Did you do this when you were 5 and the nearest good school is 5+ miles away? No?

> Anyway yeah, I'd probably drop most of that. Or pay for it out of a very small fraction of the money saved.

At which point you aren't talking about school choice, but cutting the safety net for poor children.

Kay, well I'm dropping this since you seem to think "separate but equal" on a class basis is acceptable. We won't agree on anything.

Look, you can't say "Oh, private schools are cheaper because we can throw the poor kids under the bus by cutting their safety net". That isn't an acceptable solution.

The poor kids are the ones getting shafted by the status quo! They get "assigned" to schools that are terrible and don't even have the option to go somewhere better, even if it's just as convenient to get the kids there. School choice is a safety net for poor children.

Having more but smaller schools with more choice means shorter commutes and a better school experience for everyone, but most of all for the poor. (The rich can afford to either move to a better public school district or pay twice, once for a public school option they're not using and a second time for a private school option they are, so they're fine either way.)

So from my perspective you're the one throwing the poor kids under the bus. You're saying the poor kids assigned to terrible, unsafe schools should just suck it up and tolerate it (and hope that maybe the political system fixes it sometime far in the distant future) rather than just pick (or create!) a better option right now.

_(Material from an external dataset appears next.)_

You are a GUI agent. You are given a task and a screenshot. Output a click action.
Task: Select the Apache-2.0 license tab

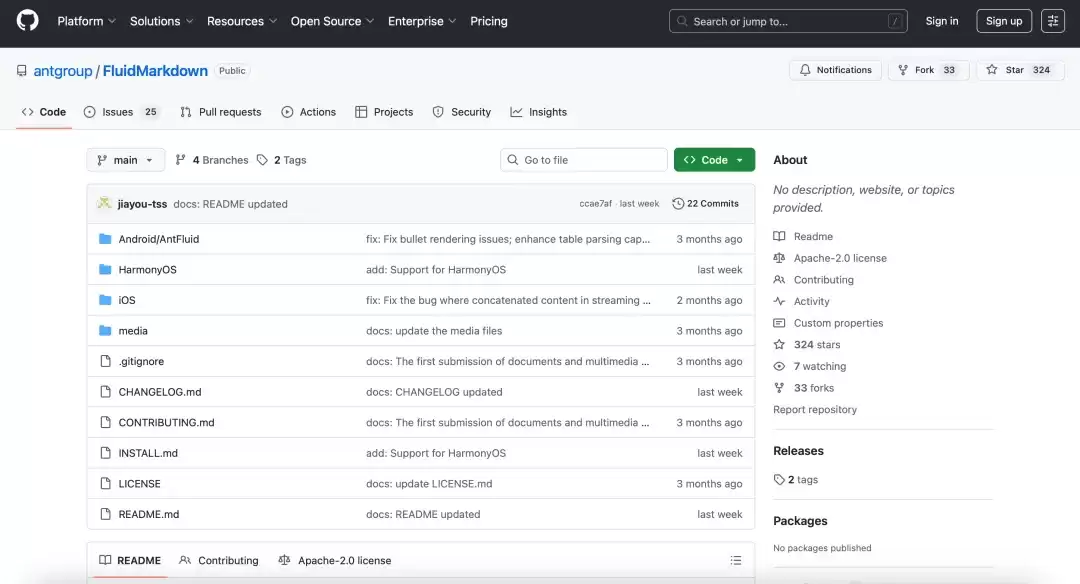click(x=335, y=561)
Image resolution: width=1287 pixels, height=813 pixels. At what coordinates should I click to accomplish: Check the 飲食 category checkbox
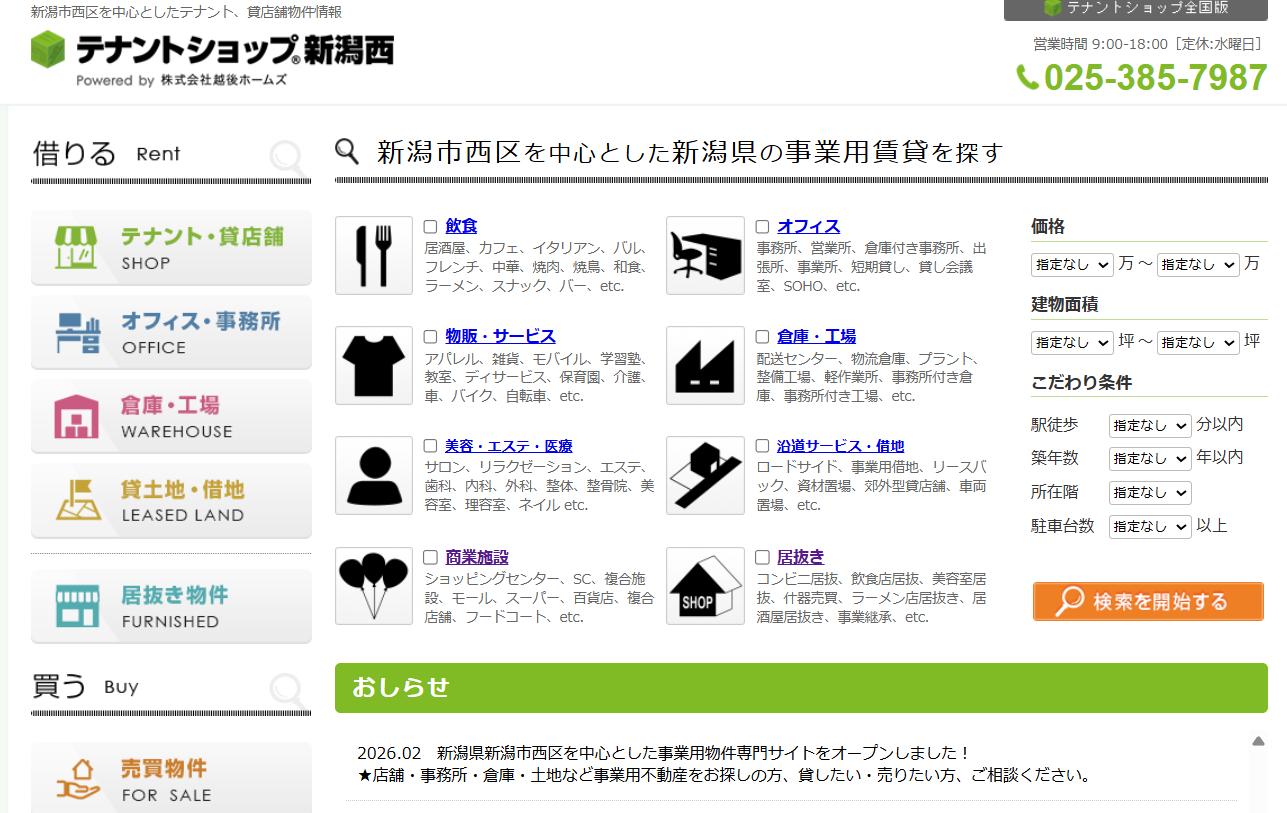431,225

I agree that we're probably not going to agree. But to tie up one last loose end:

> Did you do this [travel alone] when you were 5 and the nearest good school is 5+ miles away? No?

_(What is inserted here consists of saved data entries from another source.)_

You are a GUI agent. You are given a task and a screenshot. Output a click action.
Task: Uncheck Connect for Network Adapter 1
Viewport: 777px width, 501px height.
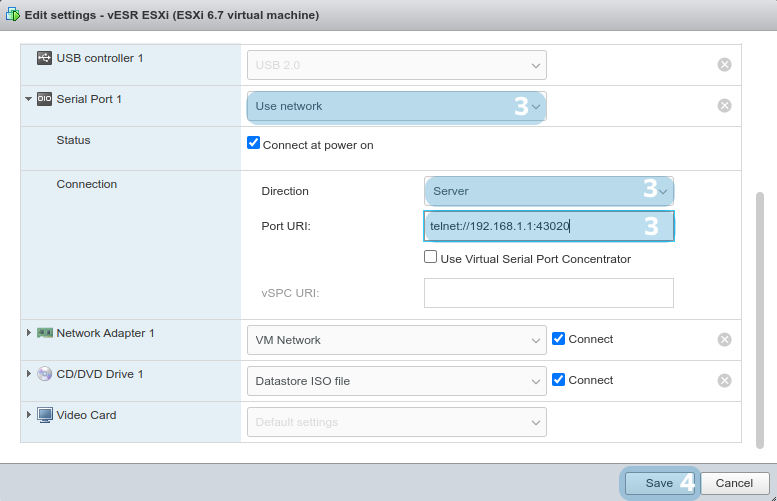pos(559,339)
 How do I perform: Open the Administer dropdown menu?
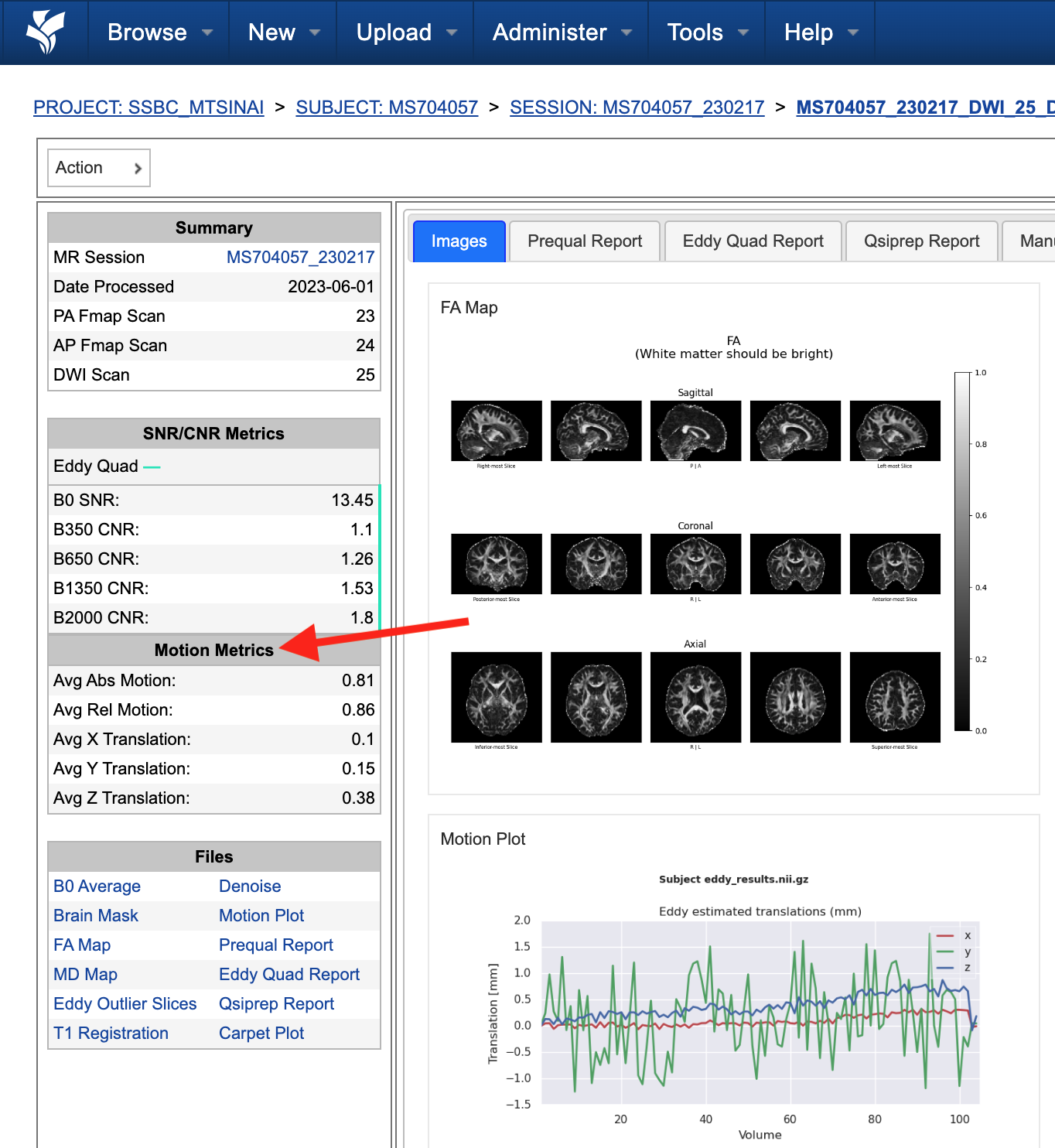coord(562,32)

When I was 5 I walked to a public grade school that was less than a mile away - one of 2 or 3 in the area that met that criteria. In middle school (grades 7-8) my morning bike commute was 4.5 miles - though another option was to walk or bike 1.5 miles a different direction and take a public bus the rest of the way.

> If you want vouchers, you need to fund every child equally...including the fact they may live in the wrong neighborhood. You don't get to say "Too bad, kid, you live in Compton. No one can get you to a good school on time unless we gave you more than every other kid."

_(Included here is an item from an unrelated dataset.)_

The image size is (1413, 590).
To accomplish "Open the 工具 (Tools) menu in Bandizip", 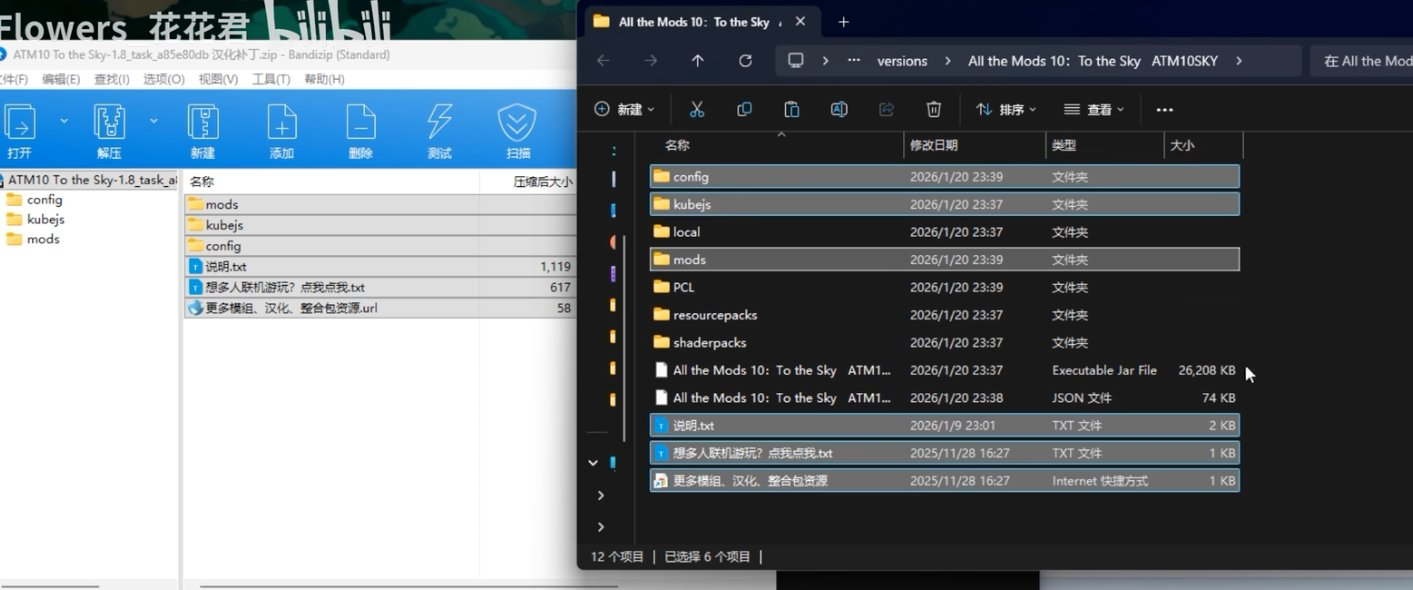I will (x=270, y=78).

I'm not sure if your didn't understand that bit or what the issue is. I'm fine with vouchers as long as they actually cover what is currently provided.

And you are assuming they all live in major cities [hint: 20% of the population is rural/small town america].

Look, your plan requires: 1) Preventing poor kids from eating lunch [because they have no money] 2) Preventing poor kids from having sufficient transportation to get to school in all areas of this country, not just major cities. 2b) You want kids to walk unescorted in terrible, unsafe [your words, not mine] neighborhoods to make it to "better schools".

In reality, my objection is the fact you won't pay for the above which you conveniently and consistently ignore. Instead, you claim you are trying to "help them" while simultaneously starving them and increasing the economic burden on their family to get all students to a good school.

The reality is you cannot magically cut spending and rely on the free market to fix things. If you want services to remain roughly the same, you have to spend roughly the same amount of money regardless of if it is the government spending it in the form of public education or vouchers.

Personally, I think vouchers that provide the same level of service as currently exists in an apples-to-apples way is perfectly fine. The problem is, people like you pretend these services are somehow a complete waste of money servicing an imaginary need. They aren't an imaginary need.

I know poor people who live in a rural area that literally have to cross a lake that is more than a mile across to get to a school that teaches K-12 because it is the only school in the area for about 50 miles in any direction. You pretend such people are imaginary and do not exist to come to your "solution".